Vorliegender Text

====

Formalismen und intuitive Bedeutung

Kapitel 21 beschäftigt sich noch einmal damit, wie mathematische Theorien eigentlich entstehen. Das ist natürlich schwer zu vermitteln – wer selbst Mathematiker ist, wird aus diesen Erklärungen kaum etwas neues lernen, und wer nicht, ist nach den recht allgemein gehaltenen Erläuterungen hinterher wahrscheinlich auch nicht weiter.

Will man also eine mathematische Theorie konstruieren, muss man ein Gedankennetz postulieren und dieses Netz schrittweise absichern und abwandeln, bis es logisch unangreifbar ist. Erst dann hat man eine Theorie. Tatsächlich steht im Normalfall anfangs nicht fest, ob es gelingen wird, die Konstruktion wie ursprünglich geplant zu Ende zu bringen (sonst wäre die Theorie uninteressant). Auf jeden Fall sollte man sich im Verlauf der Konstruktion auf die schwächeren Glieder in seiner Beweisführung konzentrieren. Dort ist die Wahrscheinlichkeit, dass die Theorie scheitert, am größten, und das früh zu wissen, spart Zeit. Die leichten und sicheren Schritte werden zurückgestellt und in der letzten Bearbeitung mit einem Satz abgetan: “Es liegt auf der Hand, dass …”, “Es ist allgemein bekannt, dass …”.

Ruelle umreißt dann einige strategische Prinzipien der Planung mathematischer Theorien:

Verwendung bekannter mathematischer Fakten: z.B. des Fundamentalsatzes der Algebra im Beispiel aus Kapitel 17. Die bekannten mathematischen Tatsachen werden oft auf nicht-offensichtliche Weise verwendet und kombiniert. (Er erwähnt, daß man Software wie Mathematica benutzen könne, um bekannte Formeln systematisch vom Computer umformen zu lassen.)

Verwendung von Strukturvorstellungen: z.B. kommen Gruppen überall in der Mathematik vor. Aus dem Ansatz, Gruppentheorie auch dort zu verwenden, wo man ursprünglich keine Gruppen (sondern nur Halbgruppen) hat, entstand ein großes Forschungsgebiet, die K-Theorie.

====

Datensätze aus einer Datensammlung
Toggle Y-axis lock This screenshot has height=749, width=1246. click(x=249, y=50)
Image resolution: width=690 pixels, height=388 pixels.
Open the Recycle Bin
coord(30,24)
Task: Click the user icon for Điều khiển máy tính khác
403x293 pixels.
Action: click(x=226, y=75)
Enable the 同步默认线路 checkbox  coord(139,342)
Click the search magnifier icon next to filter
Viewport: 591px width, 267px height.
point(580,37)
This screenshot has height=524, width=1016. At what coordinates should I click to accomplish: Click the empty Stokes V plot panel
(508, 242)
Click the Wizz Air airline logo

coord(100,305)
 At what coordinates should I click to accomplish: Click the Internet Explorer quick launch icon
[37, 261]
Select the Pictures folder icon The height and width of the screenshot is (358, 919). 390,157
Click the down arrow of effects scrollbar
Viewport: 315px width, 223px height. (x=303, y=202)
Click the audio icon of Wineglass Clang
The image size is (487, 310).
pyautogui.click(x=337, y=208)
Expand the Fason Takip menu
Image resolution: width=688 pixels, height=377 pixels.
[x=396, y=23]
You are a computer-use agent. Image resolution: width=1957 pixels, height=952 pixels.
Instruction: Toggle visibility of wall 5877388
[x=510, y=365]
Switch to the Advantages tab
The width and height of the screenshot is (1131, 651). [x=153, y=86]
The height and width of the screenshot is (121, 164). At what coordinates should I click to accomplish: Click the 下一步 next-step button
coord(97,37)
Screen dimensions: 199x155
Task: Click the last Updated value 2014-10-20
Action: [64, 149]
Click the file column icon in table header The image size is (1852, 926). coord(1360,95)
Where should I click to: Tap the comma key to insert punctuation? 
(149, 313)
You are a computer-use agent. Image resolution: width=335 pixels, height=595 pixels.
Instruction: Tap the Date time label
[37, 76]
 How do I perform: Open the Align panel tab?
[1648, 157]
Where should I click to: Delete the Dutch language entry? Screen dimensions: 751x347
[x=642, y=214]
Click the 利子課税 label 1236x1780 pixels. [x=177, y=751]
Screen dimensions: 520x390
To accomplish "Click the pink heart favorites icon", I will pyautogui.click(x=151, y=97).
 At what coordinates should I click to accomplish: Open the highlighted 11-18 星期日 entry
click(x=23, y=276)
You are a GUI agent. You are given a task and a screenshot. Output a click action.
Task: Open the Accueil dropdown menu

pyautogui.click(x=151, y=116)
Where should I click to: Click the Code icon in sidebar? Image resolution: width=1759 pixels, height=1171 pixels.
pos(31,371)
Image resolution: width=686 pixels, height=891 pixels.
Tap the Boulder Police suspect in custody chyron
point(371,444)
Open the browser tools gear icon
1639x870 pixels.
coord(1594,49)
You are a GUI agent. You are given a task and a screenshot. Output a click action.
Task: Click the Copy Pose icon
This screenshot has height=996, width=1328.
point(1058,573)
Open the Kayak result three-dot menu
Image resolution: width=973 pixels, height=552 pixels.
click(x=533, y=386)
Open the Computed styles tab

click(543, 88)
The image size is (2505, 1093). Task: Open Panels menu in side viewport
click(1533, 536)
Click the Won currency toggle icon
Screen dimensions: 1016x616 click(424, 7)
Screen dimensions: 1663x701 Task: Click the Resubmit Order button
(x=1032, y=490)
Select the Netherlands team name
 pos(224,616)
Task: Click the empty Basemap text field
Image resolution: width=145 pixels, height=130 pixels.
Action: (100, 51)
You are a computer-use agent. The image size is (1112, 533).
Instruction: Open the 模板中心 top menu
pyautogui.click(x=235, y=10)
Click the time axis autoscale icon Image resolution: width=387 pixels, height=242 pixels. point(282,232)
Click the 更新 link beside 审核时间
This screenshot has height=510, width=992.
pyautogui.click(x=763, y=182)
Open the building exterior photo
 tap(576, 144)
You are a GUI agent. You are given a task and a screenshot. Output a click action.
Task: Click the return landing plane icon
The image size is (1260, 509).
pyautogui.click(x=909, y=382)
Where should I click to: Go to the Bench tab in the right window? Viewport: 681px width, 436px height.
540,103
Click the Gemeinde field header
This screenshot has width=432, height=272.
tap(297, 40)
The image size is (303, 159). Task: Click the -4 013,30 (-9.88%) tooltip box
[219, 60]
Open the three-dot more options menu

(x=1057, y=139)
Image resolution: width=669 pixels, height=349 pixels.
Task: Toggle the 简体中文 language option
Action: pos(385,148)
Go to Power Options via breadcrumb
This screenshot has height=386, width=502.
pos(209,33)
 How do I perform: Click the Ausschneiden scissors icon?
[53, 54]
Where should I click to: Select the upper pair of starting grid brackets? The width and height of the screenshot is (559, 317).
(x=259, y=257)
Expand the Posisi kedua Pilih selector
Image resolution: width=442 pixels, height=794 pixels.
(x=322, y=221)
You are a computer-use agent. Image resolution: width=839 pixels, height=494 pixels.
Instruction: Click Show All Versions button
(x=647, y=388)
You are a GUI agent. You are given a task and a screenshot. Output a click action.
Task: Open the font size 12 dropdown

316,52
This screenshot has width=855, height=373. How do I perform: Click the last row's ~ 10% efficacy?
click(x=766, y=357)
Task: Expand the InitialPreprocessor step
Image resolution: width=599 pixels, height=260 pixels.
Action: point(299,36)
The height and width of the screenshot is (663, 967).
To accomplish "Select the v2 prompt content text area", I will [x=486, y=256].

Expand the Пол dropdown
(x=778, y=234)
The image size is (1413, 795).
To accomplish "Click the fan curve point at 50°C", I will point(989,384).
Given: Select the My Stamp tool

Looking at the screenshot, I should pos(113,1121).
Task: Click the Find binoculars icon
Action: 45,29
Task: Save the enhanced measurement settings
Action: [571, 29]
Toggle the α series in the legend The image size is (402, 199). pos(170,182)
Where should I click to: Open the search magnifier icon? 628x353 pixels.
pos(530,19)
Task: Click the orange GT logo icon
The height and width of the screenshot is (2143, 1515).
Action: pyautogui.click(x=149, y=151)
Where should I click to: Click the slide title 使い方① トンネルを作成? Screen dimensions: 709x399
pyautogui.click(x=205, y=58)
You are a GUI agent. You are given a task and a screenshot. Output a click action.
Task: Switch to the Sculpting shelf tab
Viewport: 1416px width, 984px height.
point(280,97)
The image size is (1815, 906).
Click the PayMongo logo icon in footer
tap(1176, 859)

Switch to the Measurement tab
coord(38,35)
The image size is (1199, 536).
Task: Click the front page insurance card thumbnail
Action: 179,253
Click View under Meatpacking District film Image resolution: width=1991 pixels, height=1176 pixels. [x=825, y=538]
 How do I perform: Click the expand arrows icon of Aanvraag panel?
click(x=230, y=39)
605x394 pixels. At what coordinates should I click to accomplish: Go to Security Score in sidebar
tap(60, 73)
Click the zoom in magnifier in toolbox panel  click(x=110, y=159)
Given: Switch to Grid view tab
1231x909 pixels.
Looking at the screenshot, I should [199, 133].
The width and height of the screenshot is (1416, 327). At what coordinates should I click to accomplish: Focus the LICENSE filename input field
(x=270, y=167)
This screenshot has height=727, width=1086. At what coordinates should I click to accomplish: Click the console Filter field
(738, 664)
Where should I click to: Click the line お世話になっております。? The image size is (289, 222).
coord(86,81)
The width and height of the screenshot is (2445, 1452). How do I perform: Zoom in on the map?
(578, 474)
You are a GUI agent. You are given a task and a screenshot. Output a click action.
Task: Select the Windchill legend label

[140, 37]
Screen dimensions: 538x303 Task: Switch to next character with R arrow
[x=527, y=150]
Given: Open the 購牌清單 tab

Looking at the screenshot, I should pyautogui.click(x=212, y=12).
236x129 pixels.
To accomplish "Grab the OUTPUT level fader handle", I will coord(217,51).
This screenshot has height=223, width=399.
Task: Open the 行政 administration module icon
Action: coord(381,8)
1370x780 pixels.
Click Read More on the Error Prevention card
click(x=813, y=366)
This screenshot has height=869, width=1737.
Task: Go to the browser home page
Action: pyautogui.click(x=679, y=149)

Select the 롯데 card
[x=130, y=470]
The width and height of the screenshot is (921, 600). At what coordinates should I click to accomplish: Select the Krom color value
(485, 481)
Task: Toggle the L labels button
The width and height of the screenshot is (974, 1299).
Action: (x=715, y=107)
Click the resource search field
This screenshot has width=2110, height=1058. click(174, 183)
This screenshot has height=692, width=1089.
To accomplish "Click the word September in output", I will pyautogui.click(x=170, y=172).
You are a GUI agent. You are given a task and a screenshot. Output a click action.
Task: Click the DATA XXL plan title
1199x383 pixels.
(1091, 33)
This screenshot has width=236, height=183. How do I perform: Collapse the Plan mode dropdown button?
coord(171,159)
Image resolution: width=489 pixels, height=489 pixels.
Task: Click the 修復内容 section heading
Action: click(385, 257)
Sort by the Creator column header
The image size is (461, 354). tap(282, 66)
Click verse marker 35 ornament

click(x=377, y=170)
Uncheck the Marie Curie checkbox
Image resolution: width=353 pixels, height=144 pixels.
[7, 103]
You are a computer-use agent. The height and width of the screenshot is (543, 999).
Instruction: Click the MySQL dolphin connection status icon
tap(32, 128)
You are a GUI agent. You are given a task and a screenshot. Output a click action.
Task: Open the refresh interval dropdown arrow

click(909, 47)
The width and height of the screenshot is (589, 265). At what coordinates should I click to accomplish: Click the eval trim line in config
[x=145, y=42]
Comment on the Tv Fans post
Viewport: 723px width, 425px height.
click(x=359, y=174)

====

Aufgaben und Probleme
#1 Übersetze den Satz „Erst dann hat man eine Theorie.“ aus dem Text über mathematische Theorien ins Englische.
#2 Gib den Abschnitt des Textes über mathematische Theorien, der mit den Worten um „Kapitel 21 beschäftigt“ beginnt und mit „auch nicht weiter.“ endet, erneut wieder und tausche dabei „Mathematiker“ gegen „Logiker“ aus.

Lösungen
#1 Only then does one have a theory.

#2
Kapitel 21 beschäftigt sich noch einmal damit, wie mathematische Theorien eigentlich entstehen. Das ist natürlich schwer zu vermitteln – wer selbst Logiker ist, wird aus diesen Erklärungen kaum etwas neues lernen, und wer nicht, ist nach den recht allgemein gehaltenen Erläuterungen hinterher wahrscheinlich auch nicht weiter.